The Easiest Way to Get Started Running Models Locally And In The Cloud

merefield · 10 November 2025 18:00

Michael, co-founder of Olama, presents Olama as an easy-to-use platform for running machine learning models locally and in the cloud, featuring a simple CLI, broad model support, seamless cloud integration, and extensive developer tools and APIs. He highlights Olama’s rapid growth, advanced capabilities, strong hardware partnerships, and real-world applications, emphasizing its privacy-focused, scalable cloud service and vibrant open-source ecosystem.

merefield · 10 November 2025 18:23

In this talk, Michael, co-founder of Olama, introduces Olama as the easiest way to run machine learning models both locally and in the cloud. He shares his background, including his experience with Docker and AMD, and highlights how simple it is to get started with Olama by downloading the tool and running models via the command line. Olama supports a wide range of models, including the latest ones like Gemma 3, and offers seamless integration with cloud-hosted models as well.
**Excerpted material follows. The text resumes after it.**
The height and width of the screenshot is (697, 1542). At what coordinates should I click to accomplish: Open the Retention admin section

Michael provides an overview of Olama’s rapid growth since its launch on July 18, 2023, noting that it has become one of the fastest-growing open-source projects on GitHub with over 100 million downloads. Olama is designed to fit naturally into developers’ workflows, starting with a simple CLI for trying out models and extending to APIs and SDKs in Python and JavaScript. It also supports OpenAI API compatibility, enabling developers to build applications using familiar tools and interfaces.

The talk delves into how Olama works behind the scenes, collaborating closely with model creators to implement models accurately and optimize them for different hardware and devices. Olama manages memory, scheduling, and supports various model architectures and modalities using the GGML library. Michael emphasizes the importance of partnerships with hardware companies and model creators to ensure smooth deployment and performance.
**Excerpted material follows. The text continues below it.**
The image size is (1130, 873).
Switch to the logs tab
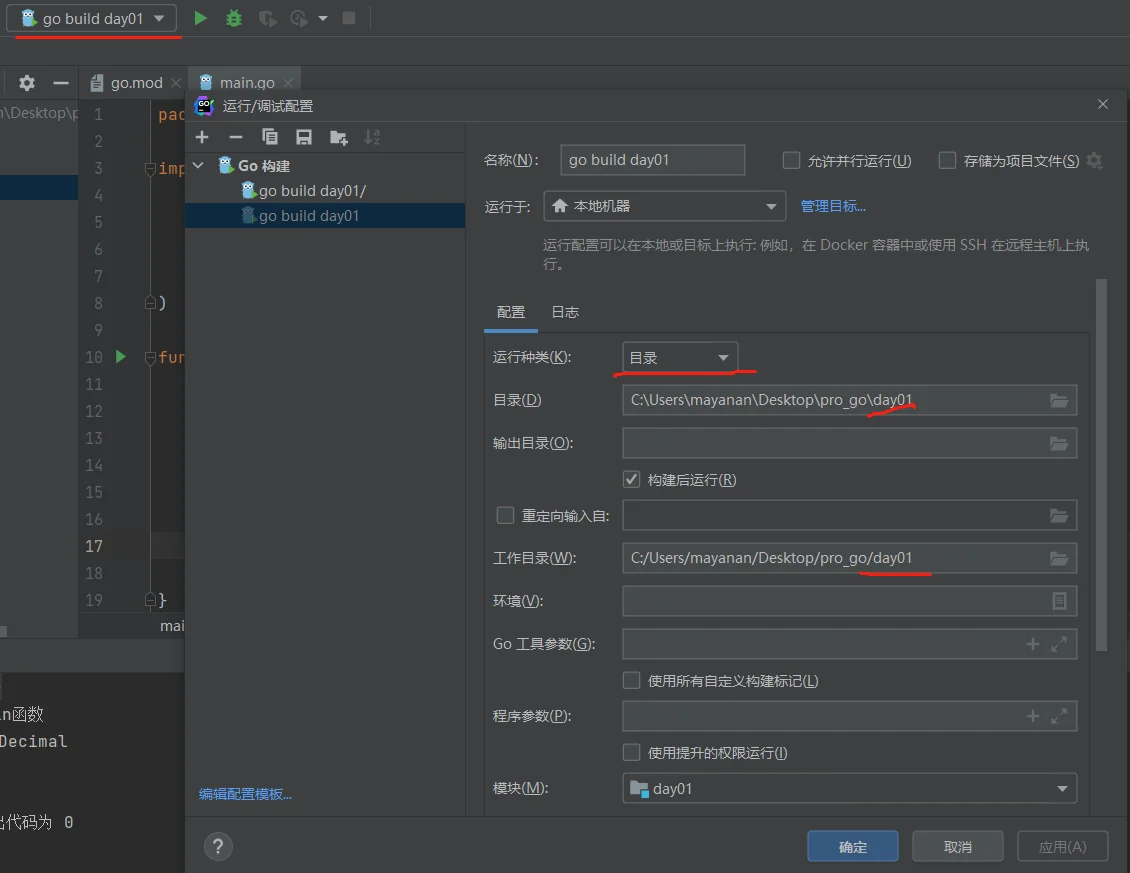click(565, 312)
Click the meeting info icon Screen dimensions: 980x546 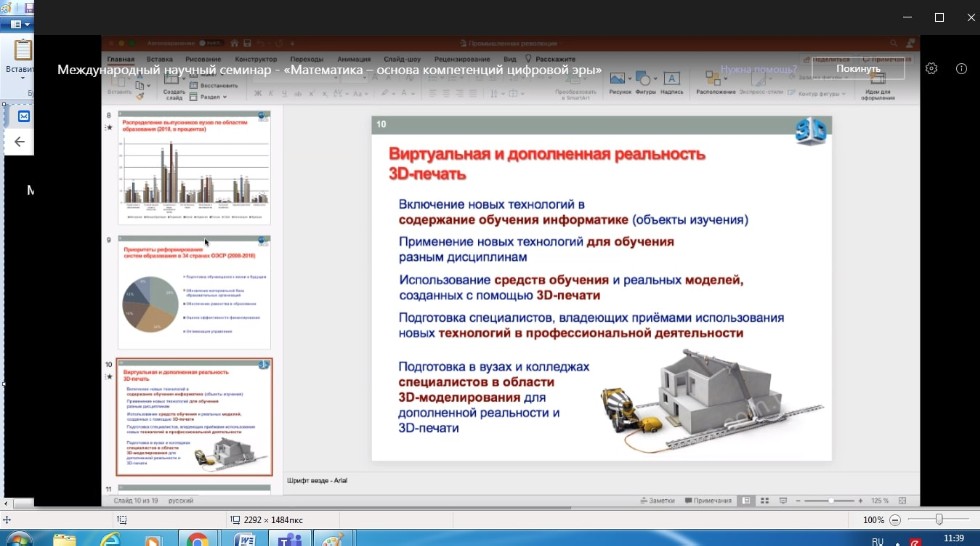pyautogui.click(x=961, y=69)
Olama offers advanced capabilities such as tool integration for models to call external APIs, reasoning modes with optional “thinking” outputs, streaming responses, structured JSON outputs, and vision support for image-based models. The platform boasts over 30,000 integrations on GitHub, including popular user interfaces, workflow automation tools, and coding environments like Visual Studio Code and Apple’s Xcode. These integrations make it easy for developers to incorporate Olama models into diverse applications.

Finally, Michael highlights Olama’s cloud offering, designed for users who need more compute power and faster inference using data center GPUs. The cloud service is privacy-focused, scalable, and free to start. He also shares a case study of the North Dakota Legislative Council using Olama locally to summarize legislative bills, saving significant time for their legal team. Michael concludes by mentioning recent AMD Vulkan support improvements and invites attendees to ask questions and see live demos.